Härte statt Freiwilligkeit: Alles falsch bei taz.zahl ich?

Unser freiwilliges Bezahlmodell ist ein Erfolg und vielen BranchenkollegInnen unverständlich. Scheint doch eines längst Konsens: LeserInnen müssen zahlen.

Bild: Sébastien Launayi/flickr (CCBY2.0)

Mit welchen Modellen funktioniert das Geldverdienen mit Journalismus im Internet am besten? Die dänische Hochschule für Journalismus und Medien hat Anfang Oktober VertreterInnen von zehn Medienhäusern eingeladen, auf einer Konferenz in Kopenhagen ihre Erfahrungen dazu zu teilen. Unser Projekt taz.zahl ich fiel dabei völlig aus der Reihe.

JedeR dritte InternetnutzerIn (34 Prozent) in Deutschland hat 2014 im Internet für redaktionelle Inhalte bezahlt, 2013 waren es nur 25 Prozent.

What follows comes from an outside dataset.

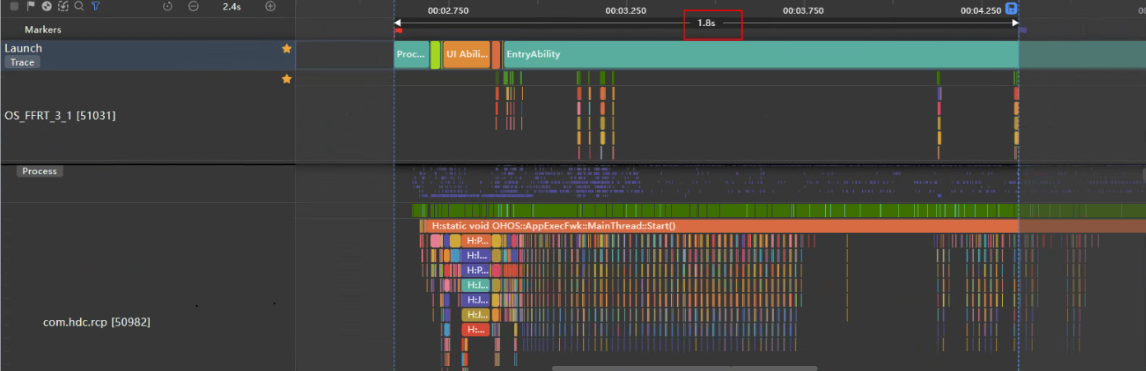
Task: Click the round globe-like toolbar icon
Action: [46, 6]
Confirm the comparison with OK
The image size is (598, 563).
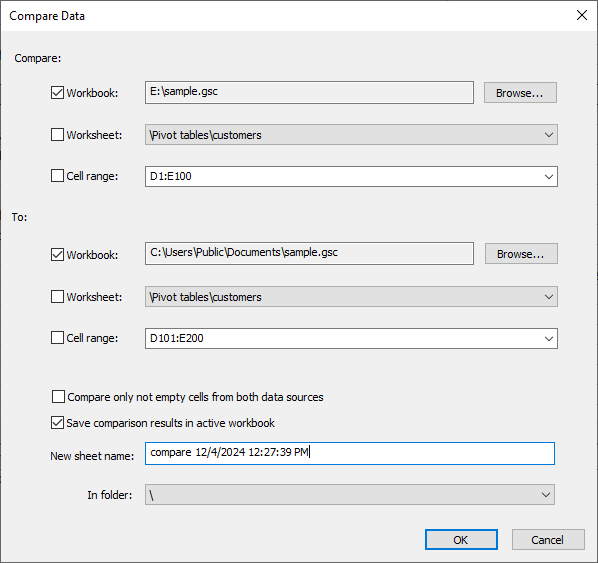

„Können die LeserInnen ein Online-Angebot so sehr lieben, dass sie freiwillig zahlen?“

Vielleicht kommt der Anstieg daher, dass immer weniger Verlage den LeserInnen eine Wahl lassen. Die meistgenutzten Bezahlmodelle sind dabei „Freemium“ und das „Metered Model“, wie sich auf der Konferenz zeigte.

Laut dem Bundesverband Deutscher Zeitungsverleger BDZV nutzen mit 65 von 112 die meisten deutschen Zeitungen das Freemium-Modell, bei dem ein Großteil des Inhalts frei zugänglich ist, besonderer Content aber bezahlt werden muss.

Das Metered Model nutzen 39 Medienhäuser. Hier werden UserInnen aufgefordert zu bezahlen, nachdem sie eine bestimmte Anzahl von Artikeln umsonst gelesen haben.

Eine „Harte Bezahlschranke“, die sich erst nach Bezahlung öffnet, haben sechs Online-Portale. Die Konferenzvorträge zeigten auch, dass die Verlage ihre Inhalte verstärkt wirtschaftlichen Überlegungen unterwerfen. Obwohl sich dieser Trend besonders bei Boulevardmedien zeigt, ist er bedenklich.

taz macht alles falsch?

Denn Artikel werden nicht mehr nur nach ihrer journalistischen Qualität bewertet, sondern nach Klickzahlen. Diese können OnlineredakteurInnen in Echtzeit am Arbeitsplatz einsehen. Was sich nicht gut klickt, wird an den Geschmack der UserInnen angepasst.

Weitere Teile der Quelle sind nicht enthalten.